News From Terre Haute, Indiana

Editorials

June 17, 2012

EDITORIAL: No smoky picture: Clean air ordinance should stand

Opponents’ arguments have not changed since beginning of discussion

The long years of work, public discussions and decision-making should not be dismantled at the last minute.

Comprehensive clean indoor-air ordinances for Terre Haute and Vigo County are on course to take effect next month. The county commissioners and the City Council can show strength and civic responsibility by guiding those ordinances toward implementation. The ordinances will prohibit smoking in virtually all indoor workplaces, including bars, fraternal organizations and private clubs. The laws will protect employees from health-threatening secondhand smoke and are worthy of remaining intact.

The City Council passed its ordinance 18 months ago. The commissioners created the community’s first clear-air ordinance in 2006; it took effect in 2007, but gave taverns and private clubs a five-year exemption. That exemption is due to expire July 1, the same day the Terre Haute ordinance is scheduled to become a reality. The commissioners will conduct a public hearing at 6 p.m. Tuesday in the Vigo County Annex to discuss the prospect of matching the county ordinance with the city ordinance.

The laws should indeed mirror each other, and not be diluted.

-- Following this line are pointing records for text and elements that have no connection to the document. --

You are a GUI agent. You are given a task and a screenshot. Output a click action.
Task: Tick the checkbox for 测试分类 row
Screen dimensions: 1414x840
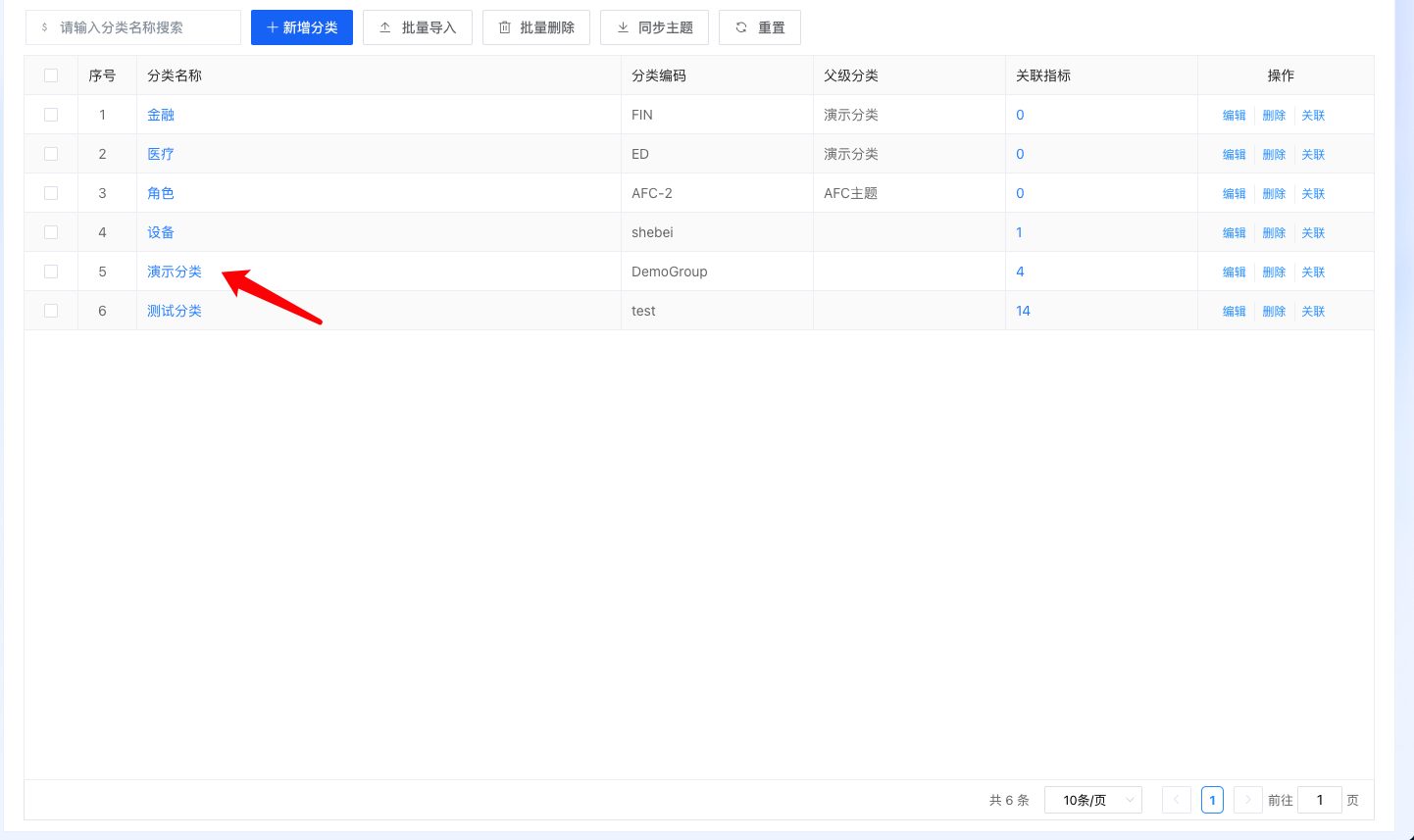(x=51, y=311)
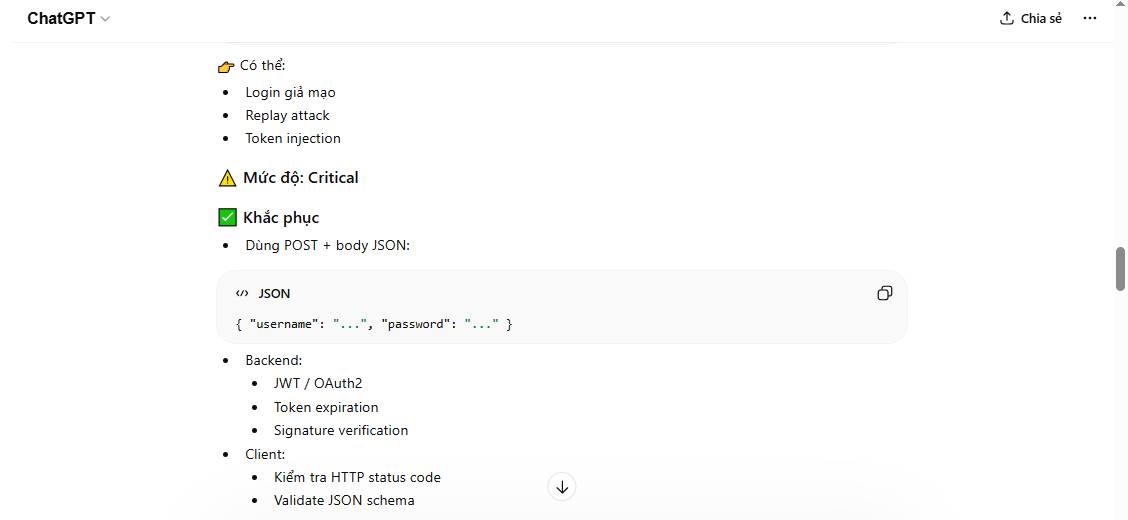Click the "Mức độ: Critical" heading

tap(300, 178)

Opponents to the ordinances have rallied forces in the homestretch. Their arguments, while understandable, have not changed since the Vigo County Board of Health first broached the subject of a local smoking ban more than eight years ago. They contend that a smoking ordinance will doom their taverns and clubs, and constitute a denial of individual and business-owner rights. They’re asking Terre Haute and Vigo County to adopt the standards of the state indoor public smoking law. That Indiana law, recently passed by the Legislature, is far less restrictive than the local ordinances, and is one of the weakest in America.

The opposition being heard now by the commissioners and the council members should be considered and noted, but kept in perspective. Numerous public opinion polls have shown that a majority of Americans, and Hoosiers, favor comprehensive smoking laws for public places. A Gallup poll last year showed that 59 percent of people in the U.S. supported full clean indoor-air laws. Last January, in a survey of 500 registered voters in Indiana by Public Opinion Strategies, 70 percent of Hoosiers backed a law to ban smoking in indoor workplaces and public places, including bars and restaurants. That exact same percentage, 70, favored a ban of smoking in all indoor workplaces for Vanderburgh County, according to a 2006 survey by IUPUI as that county was considering a full ordinance.

The commissioners and council members also need to consider the voices of those not rallying at their meetings, especially employees — and future employees — of entities that currently allow smoking. When the rights of businesses and smokers are weighed against the rights of those exposed to secondhand smoke (a proven cancer and heart-disease hazard), the scales clearly tip toward the right to a healthy environment in which to earn a living. The inhaling of somebody else’s unwanted cigarette smoke by an employee is not an example of rights being exercised; it is an example of rights being ignored.

The community’s health, which is low by state and national standards, will benefit from the ordinances. Businesses and smokers will adapt, as they have in other Indiana and U.S. localities with workplace clean-air laws. The sky is not falling; it’s getting clearer.